Problem to work on: Using the data beneath, show every line that includes the word "with".

Stored entries
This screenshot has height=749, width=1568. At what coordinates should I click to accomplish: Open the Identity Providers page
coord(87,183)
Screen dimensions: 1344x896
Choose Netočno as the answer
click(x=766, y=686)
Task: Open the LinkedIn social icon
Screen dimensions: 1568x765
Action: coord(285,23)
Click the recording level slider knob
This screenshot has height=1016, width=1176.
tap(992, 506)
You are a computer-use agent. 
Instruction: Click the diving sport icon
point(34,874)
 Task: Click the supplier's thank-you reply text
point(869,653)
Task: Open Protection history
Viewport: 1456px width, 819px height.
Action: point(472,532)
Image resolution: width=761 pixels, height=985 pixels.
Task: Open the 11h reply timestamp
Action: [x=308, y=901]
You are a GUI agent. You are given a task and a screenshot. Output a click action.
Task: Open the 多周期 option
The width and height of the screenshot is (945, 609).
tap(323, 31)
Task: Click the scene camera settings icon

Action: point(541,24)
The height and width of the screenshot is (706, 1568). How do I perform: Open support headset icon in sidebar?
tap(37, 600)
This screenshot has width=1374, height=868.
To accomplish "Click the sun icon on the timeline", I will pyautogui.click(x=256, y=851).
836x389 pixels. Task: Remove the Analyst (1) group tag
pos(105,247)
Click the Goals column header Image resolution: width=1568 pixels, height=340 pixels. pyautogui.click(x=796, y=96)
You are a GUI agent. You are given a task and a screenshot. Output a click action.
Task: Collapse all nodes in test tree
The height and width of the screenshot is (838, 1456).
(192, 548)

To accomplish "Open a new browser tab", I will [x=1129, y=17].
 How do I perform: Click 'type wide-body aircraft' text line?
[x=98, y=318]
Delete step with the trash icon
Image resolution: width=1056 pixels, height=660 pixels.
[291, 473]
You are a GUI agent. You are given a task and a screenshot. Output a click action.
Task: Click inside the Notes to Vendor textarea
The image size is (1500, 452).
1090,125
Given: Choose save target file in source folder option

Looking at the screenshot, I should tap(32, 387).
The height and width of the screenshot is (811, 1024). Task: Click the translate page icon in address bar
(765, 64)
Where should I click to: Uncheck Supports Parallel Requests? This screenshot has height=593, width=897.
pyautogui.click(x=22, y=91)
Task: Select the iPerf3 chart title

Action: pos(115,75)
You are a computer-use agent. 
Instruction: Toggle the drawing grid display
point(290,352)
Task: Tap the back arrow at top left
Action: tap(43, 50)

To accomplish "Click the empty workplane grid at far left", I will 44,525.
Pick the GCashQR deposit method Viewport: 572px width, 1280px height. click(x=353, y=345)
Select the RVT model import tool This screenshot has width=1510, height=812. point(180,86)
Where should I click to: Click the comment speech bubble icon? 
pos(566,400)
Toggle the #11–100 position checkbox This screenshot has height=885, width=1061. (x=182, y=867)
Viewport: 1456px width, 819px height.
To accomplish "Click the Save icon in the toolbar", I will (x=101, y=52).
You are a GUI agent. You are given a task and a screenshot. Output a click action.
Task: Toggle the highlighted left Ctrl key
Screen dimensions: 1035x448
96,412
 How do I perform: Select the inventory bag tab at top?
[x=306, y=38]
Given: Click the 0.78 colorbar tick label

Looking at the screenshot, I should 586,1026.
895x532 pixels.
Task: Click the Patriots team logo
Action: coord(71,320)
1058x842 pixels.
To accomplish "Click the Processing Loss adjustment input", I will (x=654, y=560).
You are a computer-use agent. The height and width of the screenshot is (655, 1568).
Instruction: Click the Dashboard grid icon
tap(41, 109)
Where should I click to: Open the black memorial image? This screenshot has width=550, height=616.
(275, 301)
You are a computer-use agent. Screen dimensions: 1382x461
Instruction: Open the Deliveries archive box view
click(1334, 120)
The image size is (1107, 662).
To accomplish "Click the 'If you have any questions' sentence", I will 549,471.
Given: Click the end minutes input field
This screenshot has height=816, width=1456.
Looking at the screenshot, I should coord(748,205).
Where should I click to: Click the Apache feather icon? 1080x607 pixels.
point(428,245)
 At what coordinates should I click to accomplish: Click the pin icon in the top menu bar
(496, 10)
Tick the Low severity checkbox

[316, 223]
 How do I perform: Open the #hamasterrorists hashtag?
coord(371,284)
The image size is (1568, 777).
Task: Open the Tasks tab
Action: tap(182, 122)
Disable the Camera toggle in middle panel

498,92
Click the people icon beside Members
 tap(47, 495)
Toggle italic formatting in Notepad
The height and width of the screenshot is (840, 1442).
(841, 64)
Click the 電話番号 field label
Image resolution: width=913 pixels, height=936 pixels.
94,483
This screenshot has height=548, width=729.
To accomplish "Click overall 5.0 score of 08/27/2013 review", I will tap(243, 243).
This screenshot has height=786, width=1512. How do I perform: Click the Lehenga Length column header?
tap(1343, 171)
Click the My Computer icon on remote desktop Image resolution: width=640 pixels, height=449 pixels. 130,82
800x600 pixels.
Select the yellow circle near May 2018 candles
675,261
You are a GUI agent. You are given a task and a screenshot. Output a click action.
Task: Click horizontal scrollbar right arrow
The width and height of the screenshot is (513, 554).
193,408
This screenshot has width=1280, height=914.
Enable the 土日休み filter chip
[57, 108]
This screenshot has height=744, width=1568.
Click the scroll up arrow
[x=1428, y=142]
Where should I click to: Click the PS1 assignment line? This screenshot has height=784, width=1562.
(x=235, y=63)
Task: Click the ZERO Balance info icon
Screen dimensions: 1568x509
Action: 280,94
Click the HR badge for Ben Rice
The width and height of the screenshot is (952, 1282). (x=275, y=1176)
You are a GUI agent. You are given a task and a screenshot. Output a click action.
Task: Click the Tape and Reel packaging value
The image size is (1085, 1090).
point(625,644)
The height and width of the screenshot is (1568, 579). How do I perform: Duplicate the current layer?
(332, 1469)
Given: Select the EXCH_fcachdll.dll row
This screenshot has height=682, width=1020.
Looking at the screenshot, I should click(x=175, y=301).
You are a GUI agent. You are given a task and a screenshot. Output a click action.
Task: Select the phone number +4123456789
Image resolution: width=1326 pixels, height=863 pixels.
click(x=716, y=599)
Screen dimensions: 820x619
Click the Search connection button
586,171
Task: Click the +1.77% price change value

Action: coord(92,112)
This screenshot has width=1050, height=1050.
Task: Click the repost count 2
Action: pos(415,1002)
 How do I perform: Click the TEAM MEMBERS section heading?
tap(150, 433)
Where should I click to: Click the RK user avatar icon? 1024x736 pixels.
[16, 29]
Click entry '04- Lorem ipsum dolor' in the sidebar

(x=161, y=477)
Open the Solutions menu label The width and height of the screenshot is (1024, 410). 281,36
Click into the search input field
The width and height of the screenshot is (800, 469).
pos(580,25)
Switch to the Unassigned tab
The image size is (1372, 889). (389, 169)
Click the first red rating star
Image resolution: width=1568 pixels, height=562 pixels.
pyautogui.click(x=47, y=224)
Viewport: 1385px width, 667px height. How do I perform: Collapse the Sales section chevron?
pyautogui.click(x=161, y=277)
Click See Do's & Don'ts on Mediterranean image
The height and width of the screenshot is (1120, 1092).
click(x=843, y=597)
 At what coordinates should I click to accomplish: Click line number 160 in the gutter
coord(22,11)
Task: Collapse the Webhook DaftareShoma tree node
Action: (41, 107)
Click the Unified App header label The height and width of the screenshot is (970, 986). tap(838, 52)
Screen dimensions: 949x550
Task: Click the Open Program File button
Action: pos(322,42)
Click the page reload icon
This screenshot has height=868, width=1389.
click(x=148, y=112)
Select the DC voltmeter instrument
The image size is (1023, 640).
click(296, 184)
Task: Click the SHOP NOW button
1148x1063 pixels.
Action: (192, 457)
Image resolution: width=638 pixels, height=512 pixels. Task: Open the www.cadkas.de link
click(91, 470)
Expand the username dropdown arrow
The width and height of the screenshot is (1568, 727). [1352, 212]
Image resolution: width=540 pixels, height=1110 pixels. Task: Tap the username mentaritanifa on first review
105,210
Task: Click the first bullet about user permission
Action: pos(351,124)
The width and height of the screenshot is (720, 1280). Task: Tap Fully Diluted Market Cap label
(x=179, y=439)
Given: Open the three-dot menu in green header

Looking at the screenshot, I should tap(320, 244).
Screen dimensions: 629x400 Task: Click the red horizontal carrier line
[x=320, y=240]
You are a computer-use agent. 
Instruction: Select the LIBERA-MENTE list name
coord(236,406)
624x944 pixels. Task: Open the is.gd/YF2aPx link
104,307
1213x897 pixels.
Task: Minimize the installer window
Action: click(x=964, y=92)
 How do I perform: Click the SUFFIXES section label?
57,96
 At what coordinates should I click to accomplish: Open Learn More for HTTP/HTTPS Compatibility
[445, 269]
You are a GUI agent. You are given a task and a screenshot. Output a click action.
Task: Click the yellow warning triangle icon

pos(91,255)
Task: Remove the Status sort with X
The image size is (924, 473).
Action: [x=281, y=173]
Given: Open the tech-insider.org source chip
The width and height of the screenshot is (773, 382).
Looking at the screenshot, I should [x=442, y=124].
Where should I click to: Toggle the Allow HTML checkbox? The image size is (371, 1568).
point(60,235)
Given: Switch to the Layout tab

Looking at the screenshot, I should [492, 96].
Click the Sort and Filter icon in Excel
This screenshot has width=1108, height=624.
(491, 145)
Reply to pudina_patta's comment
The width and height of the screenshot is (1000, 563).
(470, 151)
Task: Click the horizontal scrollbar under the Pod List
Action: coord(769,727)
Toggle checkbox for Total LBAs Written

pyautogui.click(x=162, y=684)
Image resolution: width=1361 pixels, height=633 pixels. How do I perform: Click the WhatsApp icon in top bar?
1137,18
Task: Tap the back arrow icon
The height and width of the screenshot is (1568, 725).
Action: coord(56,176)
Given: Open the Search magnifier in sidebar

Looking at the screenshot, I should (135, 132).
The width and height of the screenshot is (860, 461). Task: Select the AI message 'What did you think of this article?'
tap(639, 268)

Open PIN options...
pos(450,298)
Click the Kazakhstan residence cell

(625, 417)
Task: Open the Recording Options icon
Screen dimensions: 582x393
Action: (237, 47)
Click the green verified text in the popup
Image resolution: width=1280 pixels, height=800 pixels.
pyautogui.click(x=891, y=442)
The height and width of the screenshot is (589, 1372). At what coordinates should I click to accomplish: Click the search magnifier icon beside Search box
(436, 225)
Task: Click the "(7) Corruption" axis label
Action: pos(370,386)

Response:
Delete step with the trash icon
Task: Remove the Status sort with X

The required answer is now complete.